- [TO DO]
1. Duplicate the passage on the verb "augur," reproducing the stretch from "Turkey upheaval augurs" through "Medicine News, 2013)" word for word.
2. Pick up the usage note on "augur" after its final sentence and keep writing it.

- [PAGE TEXT]
=== Section Start ===
The contemporary English use of augur is as a verb, meaning “to predict, prognosticate, or anticipate.” The word is seen frequently in headlines, used intransitively, followed by an adverb:

Polls augur well for House Democrats (Economist, 2018)
Detroit’s woes augur ill for US (BBC, 2007)
China’s Uighur abuse augurs poorly for the world (The Hill, 2019)
Data does not augur well for easing of lockdown (Manila Times, 2020)

Used transitively, augur introduces direct objects that may take the form of single nouns, noun phrases, or noun clauses.

Turkey upheaval augurs challenges to West (Global Times, 2016)

High CRP augurs worse outcomes from palliative surgery for cancer. (Internal Medicine News, 2013)

The new discovery should provide insight into the elusive origins of the strange bright signals, and augurs a dawning era in which they will be found and studied by the thousands. (Scientific American, 2018)

This [changes resulting from authoritarianism] augurs that Turkey’s secularization is coming to an end. (Global Times, 2016)

Unidiomatic uses of augur include

• following the intransitive form with an adjective (“augurs bad”)
• coupling augur with for (“augurs for”)
• using it as a noun to mean prophesy or prediction rather than prophet. (“an augur of good things to come”)

Here are some examples of misuse:

And the normalization of our panic is having dire consequences and augurs for even worse. (William J. Bennett and Seth Leibsohn, Real Clear Politics, 2020)

Better: the normalization of our panic is having dire consequences and augurs even worse.

There are strong signs that what is true at Bell Labs augurs for the future of all corporate life, a tomorrow where the basic skills of emotional intelligence will be ever more important, in teamwork, in cooperation, in helping people learn together how to work more effectively. (Daniel Goleman, Emotional Intelligence, Random House, 2012)

Better: There are strong signs that what is true at Bell Labs augurs a tomorrow in which the basic skills of emotional intelligence will be ever more important for the future of all corporate life. . .

Finally, in the title of a blog post about sun halos—”Signs and augurs”—the word augurs is used as if it were a noun meaning “predictions.” When tempted to use augur as a synonym for prediction, a writer can choose instead from sign, prediction, prognosis, forecast, or prophecy. The noun augury signifies the art of divination from signs.
=== Section End ===
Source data
=== Section Start ===
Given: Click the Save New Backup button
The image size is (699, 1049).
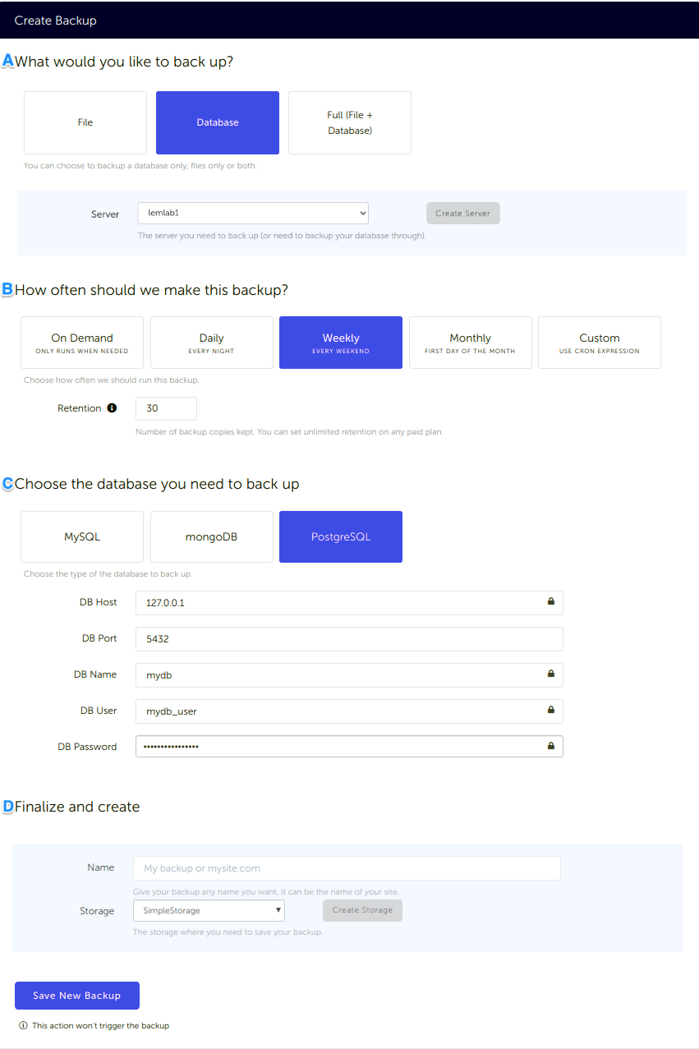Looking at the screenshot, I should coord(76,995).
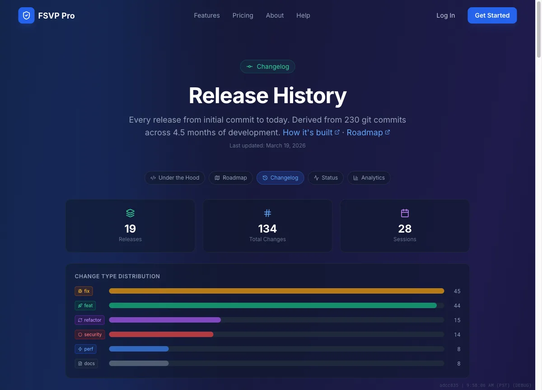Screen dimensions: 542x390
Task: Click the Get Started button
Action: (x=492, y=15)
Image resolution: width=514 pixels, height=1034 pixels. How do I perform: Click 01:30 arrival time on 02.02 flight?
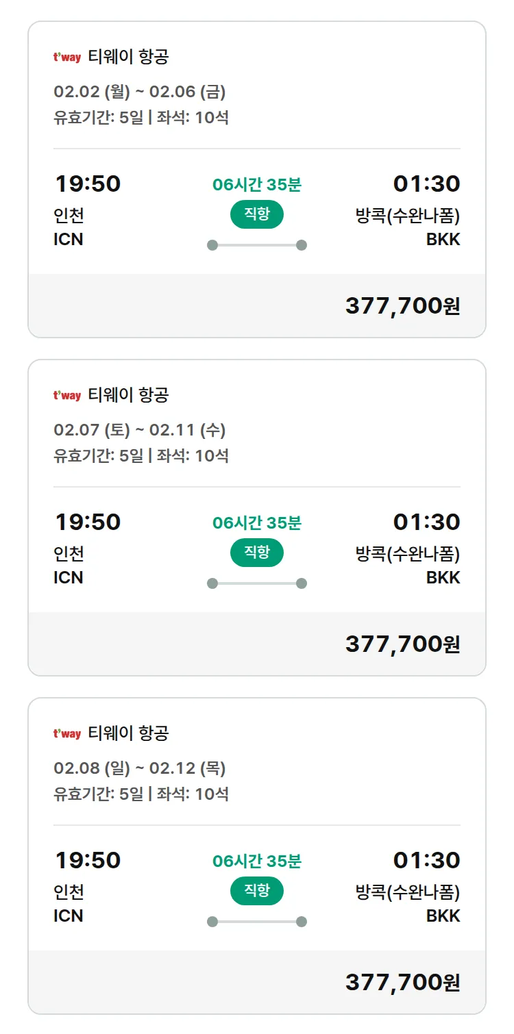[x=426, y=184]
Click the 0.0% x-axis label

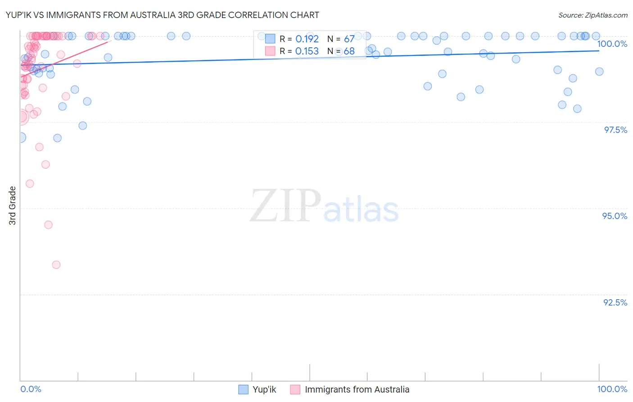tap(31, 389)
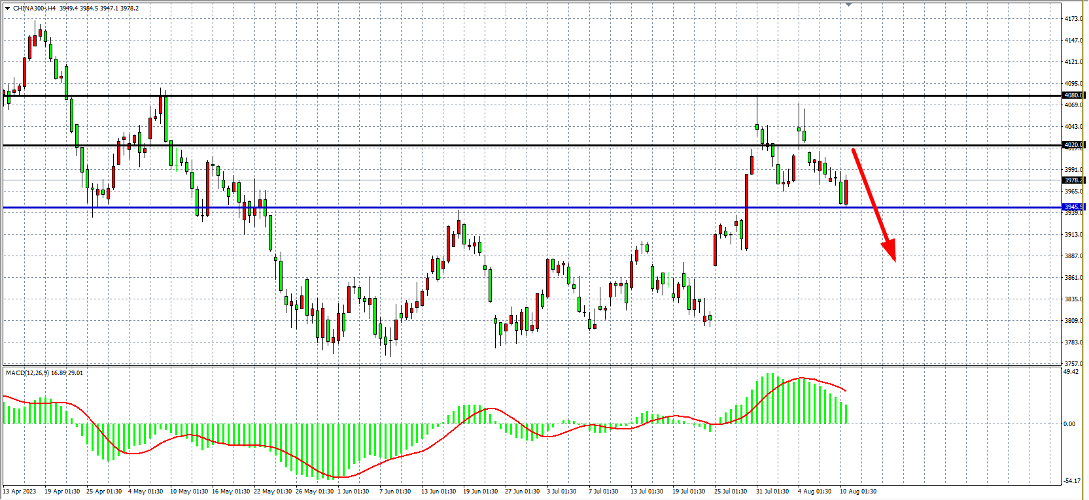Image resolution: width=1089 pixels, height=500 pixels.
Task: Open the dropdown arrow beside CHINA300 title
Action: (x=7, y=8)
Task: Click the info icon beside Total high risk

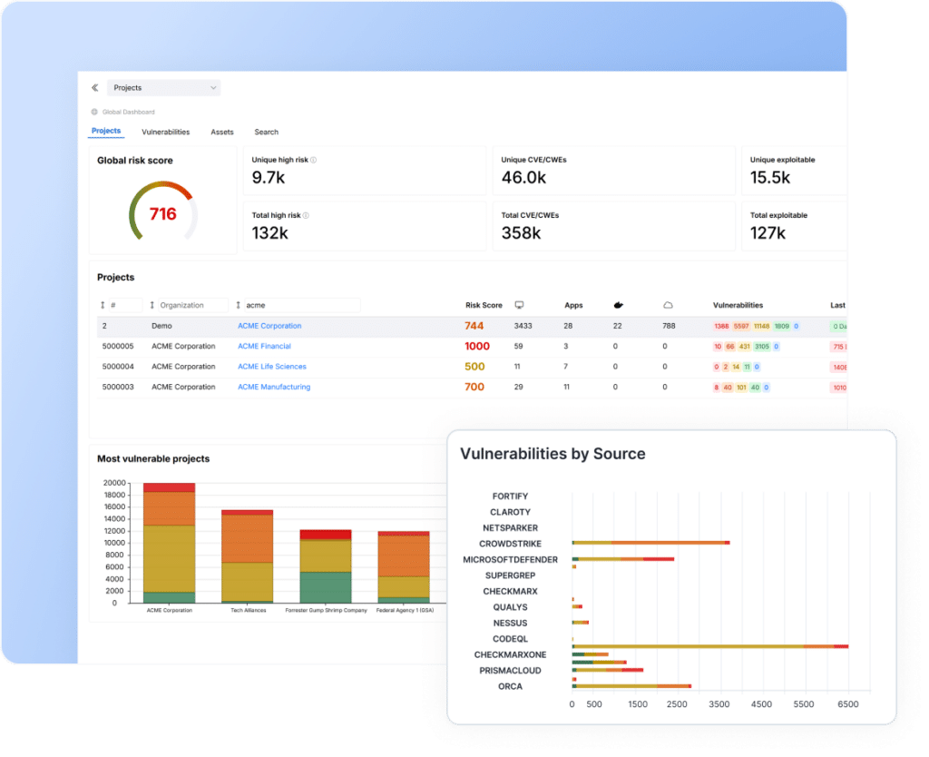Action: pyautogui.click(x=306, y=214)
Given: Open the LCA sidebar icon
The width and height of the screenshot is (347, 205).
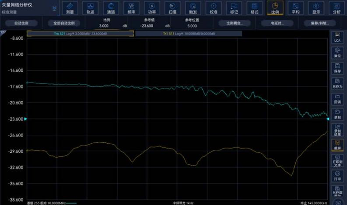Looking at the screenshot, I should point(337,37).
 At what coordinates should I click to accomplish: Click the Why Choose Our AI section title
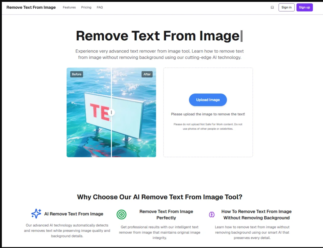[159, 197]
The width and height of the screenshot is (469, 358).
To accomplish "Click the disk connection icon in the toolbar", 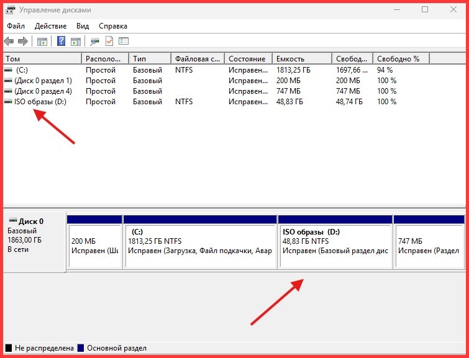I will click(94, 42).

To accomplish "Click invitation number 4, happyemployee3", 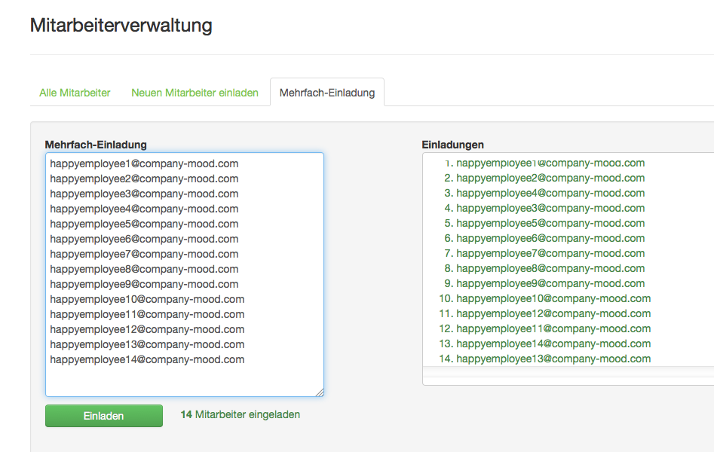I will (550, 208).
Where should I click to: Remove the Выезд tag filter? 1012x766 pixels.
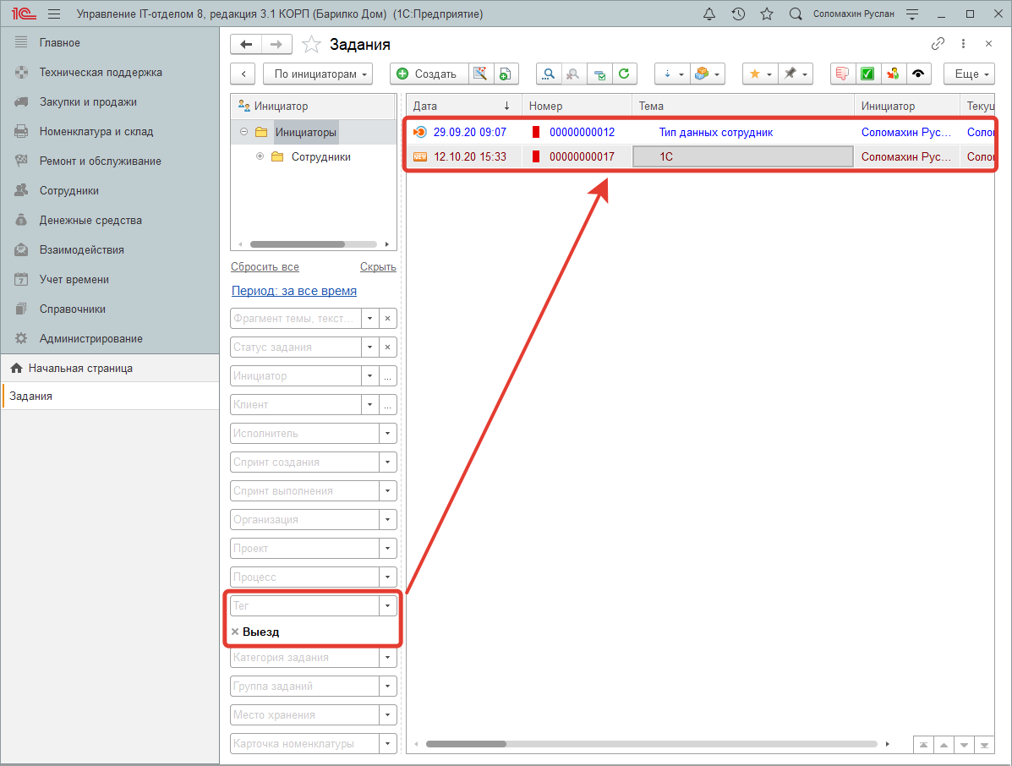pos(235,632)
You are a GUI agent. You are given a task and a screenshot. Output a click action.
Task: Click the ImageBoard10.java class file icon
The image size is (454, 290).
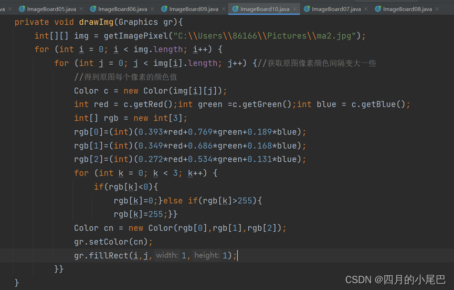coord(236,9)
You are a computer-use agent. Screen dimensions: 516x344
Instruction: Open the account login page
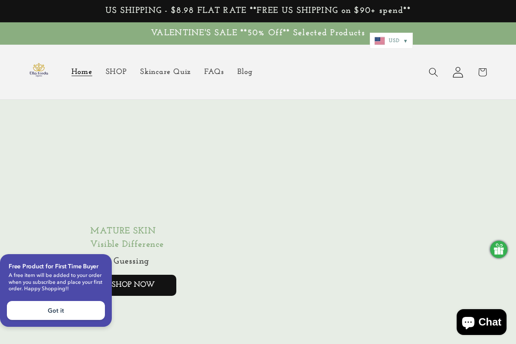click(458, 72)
=== Section End ===
- [RESPONSES FOR EACH TASK]
1.
Turkey upheaval augurs challenges to West (Global Times, 2016)

High CRP augurs worse outcomes from palliative surgery for cancer. (Internal Medicine News, 2013)

2.
auger
This word for a tool for boring holes comes from an Old English compound that combined a word that gives us navel (nafu/nafa) and the OE word for spear (gar): nafogar.

The first element of the word referred to “The central part or block of a wheel, into which the end of the axle-tree is inserted, and from which the spokes radiate; a hub.” (OED)

The “hub spear” was a tool used to bore a hole through the hub of a wheel. OE nafogar evolved into Middle English nauger. Then, by way of a process known variously as misdivision, metanalysis, and rebracketing, the word nauger lost its initial n and became auger.

Literacy in the UK did not become widespread until the eighteenth century. In the Middle Ages, most people had to rely on their ears to determine the separation of spoken words. When a wheelwright said he needed “a nauger,” a listener might think what he wanted was “an auger.” In that way, ME nauger became ModE auger.( Other former N-words in English include adder, apron, and umpire.)

The principal error with auger is spelling it as augur, as in this textbook excerpt:

The hole itself can be made with a tool comprising augurs for soft and stiff clay, shells for stiff and hard clay, and sand-pumps for sandy strata. (Bridge Engineering, Tata McGraw-Hill Education, 2008)

NOTE to nuclear scientists
The attributive use of auger, as in “Auger effect,” derives from the name of French physicist P.V. Auger (1899-1993) and has nothing to do with either augur or [n]auger.

NOTE to non-nuclear scientists
Auger effect: the non-radiative transition of an atom from an excited electronic energy state to a lower state with the emission of an electron.‥ The electron ejected in the Auger effect is known as an Auger electron.